This article is a month old, but something I missed.

https://www.rt.com/business/424670-gold-turkey-repatriation-dollar/
Turkey repatriates gold from US in bid to ditch dollar
20 Apr, 2018

Ankara has decided to bring back all its gold stored in the US Federal Reserve, according to Turkish media. In recent years, Turkey repatriated 220 tons of gold from abroad, and 28.7 tons was brought back from the US last year.

Turkey’s gold reserves are estimated at 564 tons and are worth about $20 billion, Turkish newspaper Yeni Safak reported. This makes Ankara the 11th largest gold holder, behind the Netherlands and ahead of India. The reports come at a time when Turkish President Recep Tayyip Erdogan has taken a tough stance against the US currency.

This week he criticized dollar loans and said that international loans should be given in gold instead. "Why do we make all loans in dollars? Let’s use another currency. I suggest that the loans should be made based on gold,” Erdoğan said during a speech at the Global Entrepreneurship Congress in Istanbul on April 16, according to Hurriyet.

“With the dollar the world is always under exchange rate pressure. We should save states and nations from this exchange rate pressure. Gold has never been a tool of oppression throughout history,” he added.

On April 11, the Turkish lira hit a record low against the dollar.

Turkey is among several countries which have been moving gold from the US. The wave began in 2012, when Venezuela announced it was repatriating 160 tons of gold, valued at around $9 billion. Germany’s Bundesbank then demanded 300 tons be returned, with the Fed saying it would take seven years to do so. The Netherlands has also repatriated 122.5 tons of gold.

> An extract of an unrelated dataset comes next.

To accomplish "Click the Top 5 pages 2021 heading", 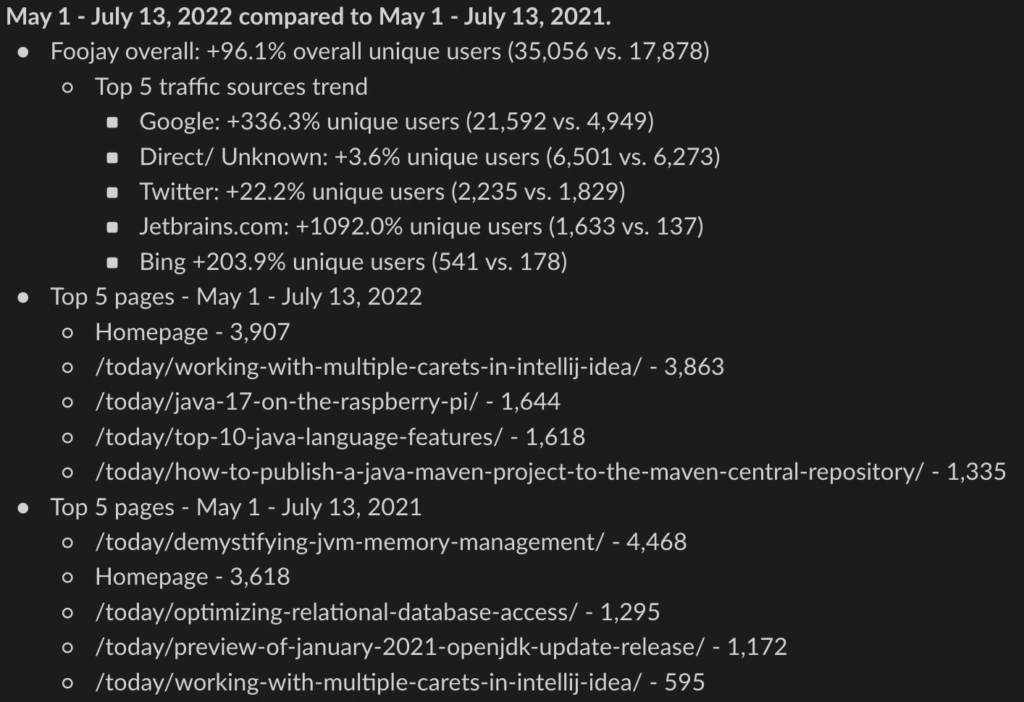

“The central banks started the repatriation already a few years ago, meaning before we had Brexit, Catalonia, Trump, AFD or the rising tensions between the Politburo in Brussels and the nations of Eastern Europe,” Claudio Grass of Precious Metal Advisory Switzerland told RT.

According to him, the world is becoming less centralized. “If we follow this trend, it should be obvious that the next step should be an even bigger break up into smaller units than the nation state. With such geopolitical fragmentation comes also the decentralization of power.”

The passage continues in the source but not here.